I came to the Holy Land to lead two trips and have a bit of
vacation time. The small band of disciples who attended the Christ at the
Checkpoint with me had little need of my pastoral guidance or care. In many ways, these
folks took the lead on setting up meetings, networking, and debriefing the
various sessions. When discussing the Palestinian/Israeli conflict, I can pretty much run
on autopilot. I know the issues well, the emotions the occupation evokes, and
many of the Palestinian church leaders are acquaintances and friends. Even so, the Christ at
the Checkpoint conference was intense and allowed little time for reflection
and rest. As soon as it was over, I rushed to Tel Aviv to meet my Filipino
pilgrimage group with limited emotional, physical and spiritual reserves.
How was I going to lead a pilgrimage when I was so
desperately thirsty for spiritual renewal myself? As with all my groups, our
first gathering was an orientation to the questions to be asked during our
sacred time together.
1)
What are your longings?
2)
What do you need to surrender?
3)
How is God present to you?
How would I answer these questions? If musing on these questions proved to be too difficult, I
wondered how does one survive when the spiritual domain is a desperate, desolate desert?
Answer? Find shade.
After a few days, my physical exhaustion began to lift.
Eight hours of sleep can really be a gift. The quiet of our morning
meditations helped gratitude seep into dry and cracked ground. Soon the
silence, the sites and scripture coalesced into a life-giving trickle.

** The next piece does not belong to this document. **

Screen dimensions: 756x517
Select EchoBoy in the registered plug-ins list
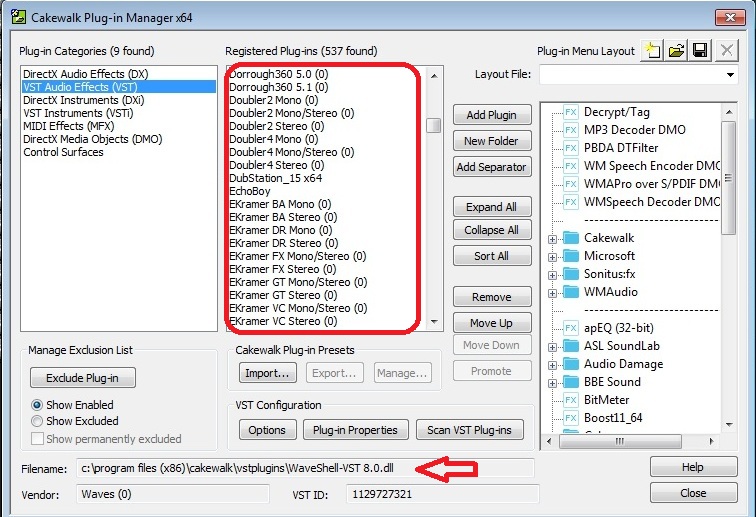coord(250,191)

The gnarled and twisted soul was healing but would I find my
pastoral heart?
In Capernaum, the celebration of communion, the canonization
of bread and cup, left me hungry for more. In Cana, the group renewal of
marriage vows reminded me of my own matrimonial losses. The grief lingered as
our group entered the West Bank. A lovely conversation in Sebastia reminded me
that I have not lost my pastoral sensibilities. At Jacob’s Well I remembered
that God chooses women who struggle to lead. But it was at the baptismal site at the Jordan River
that something broke open and apart. Somehow pouring that muddy water over the
heads of my eager pilgrims helped me hear God’s ancient affirmation, “You are my
beloved in whom I am well pleased.”
Baptism has always been more about God’s commitment to us.

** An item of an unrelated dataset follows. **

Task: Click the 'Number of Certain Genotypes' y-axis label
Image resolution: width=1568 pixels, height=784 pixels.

God is the one who promises and calls. Nothing about my effort, my brokenness,
or my circumstance can change God’s binding grace and love.
I am God's beloved . . . also broken . . . and given as a blessing.
By the way, did I mention that the spot on the Jordan River where John baptized is located in the middle of the wilderness?
Beautiful, Debbie. Praying that you will find rest for your soul on ancient paths at this crossroads.